L’Edito

novembre 2004

Peut-on rire de tout ? Une association a invité l’équipe du Ravi à Vitrolles – ville où, c’est bien connu, on ne perd jamais une occasion de s’amuser entre bons amis – pour débattre de cette grave question. Heureusement, la soirée fut agrémentée d’une dégustation de vins de Provence. Donc fructueuse. Un habile orateur, secondé d’un fidèle compagnon à quatre pattes beau comme un Knacki, a eu la bonne idée d’inverser la question : de quoi, ou de qui, n’aurait-on pas le droit de rire ? De la Shoah ? Faut-il alors interdire l’humour juif ? De la maladie, de la mort ? Au risque, pour le coup, de transformer la vie en une longue veillée funèbre.

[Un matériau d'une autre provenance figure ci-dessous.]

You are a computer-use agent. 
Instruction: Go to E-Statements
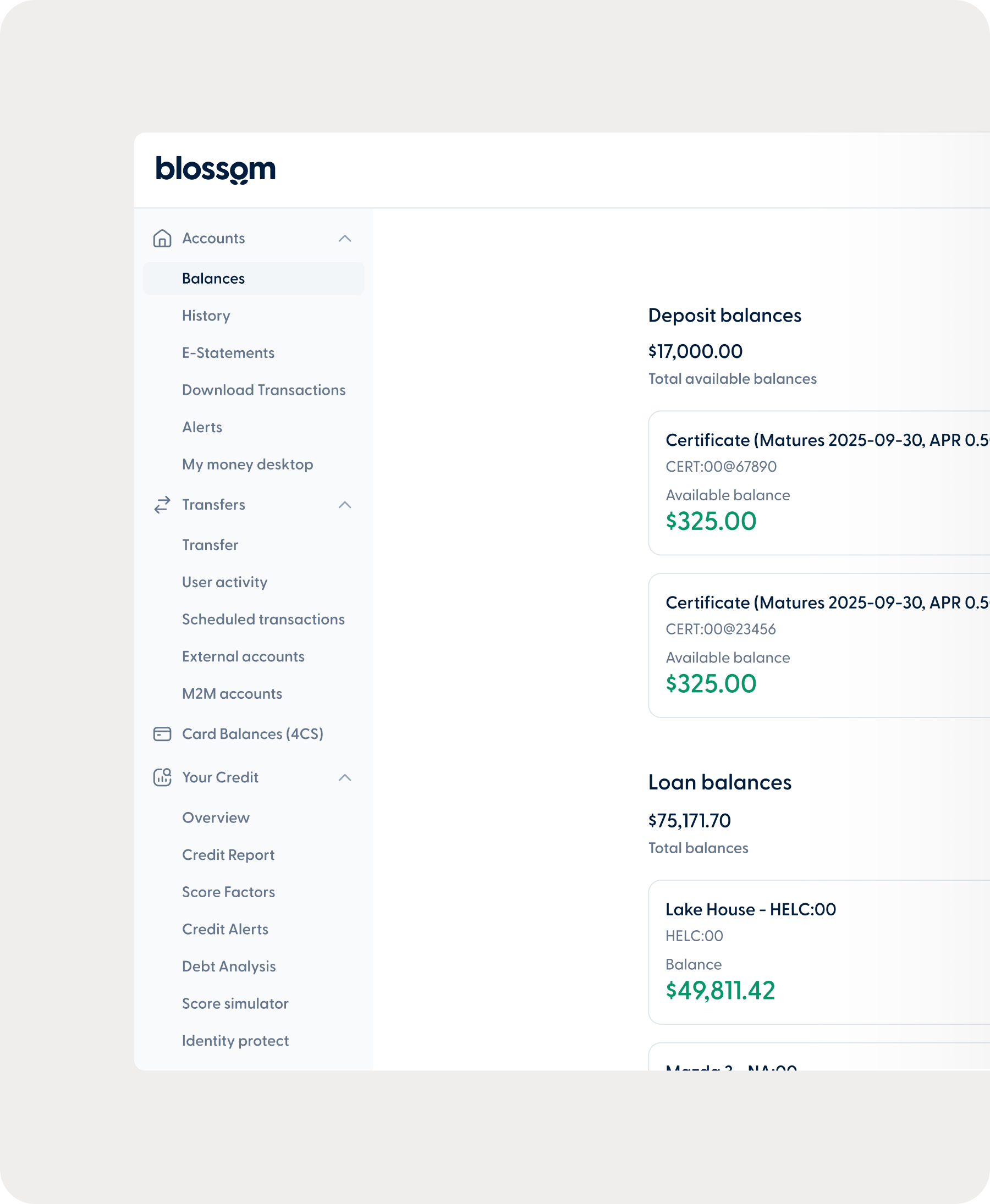tap(228, 352)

Des minorités, des religions ? La liste pourrait être bien longue… Pierre Desproges a eu cette formule devenue célèbre : « on peut rire de tout, oui, mais pas avec n’importe qui ». Les jeux de mots d’un Le Pen, bons ou mauvais, sont avant tout intolérables en raison de l’idéologie de celui qui les professe et de ceux qui l’applaudissent. Et en raison de la société d’ordre et d’exclusion dont ils rêvent. Où l’humour ne serait pas à la fête…

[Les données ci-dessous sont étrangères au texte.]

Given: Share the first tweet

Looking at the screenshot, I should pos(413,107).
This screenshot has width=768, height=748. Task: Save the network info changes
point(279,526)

Lorsque la presse est apparue en France, au 18ème siècle, le dessin satirique était roi. Parce que la photographie n’existait pas bien sûr. Mais aussi parce que le journalisme et la démocratie, le droit d’informer et celui de se moquer, ont toujours été étroitement liés. Trois siècles plus tard, faites un petit test. Feuilletez nos grands quotidiens régionaux à la recherche d’un dessin de presse. La pêche sera nulle ou bien maigre. Quand l’humour n’a plus de place, quand prime la peur de choquer, de déplaire, de ne pas « fédérer » les lecteurs-clients, c’est que la liberté d’expression, théoriquement garantie par notre Constitution, n’est plus tout à fait au rendez-vous. Ne nous y trompons pas. Le rire peut aussi servir d’alibi. Formaté, il perd son pouvoir subversif. Et toute sa saveur. Il suffit, pour s’en convaincre, d’observer les nombreux comiques autorisés officiant à la télévision. Même le rire institutionnalisé, aussi nécessaire et subtil que celui pratiqué par notre confrère Le Canard Enchaîné, a ses limites. Trop systématisée, la satire peut conduire au cynisme voire au nihilisme. C’est pourquoi au Ravi, on a choisi de rire de tout. Mais pas tout le temps.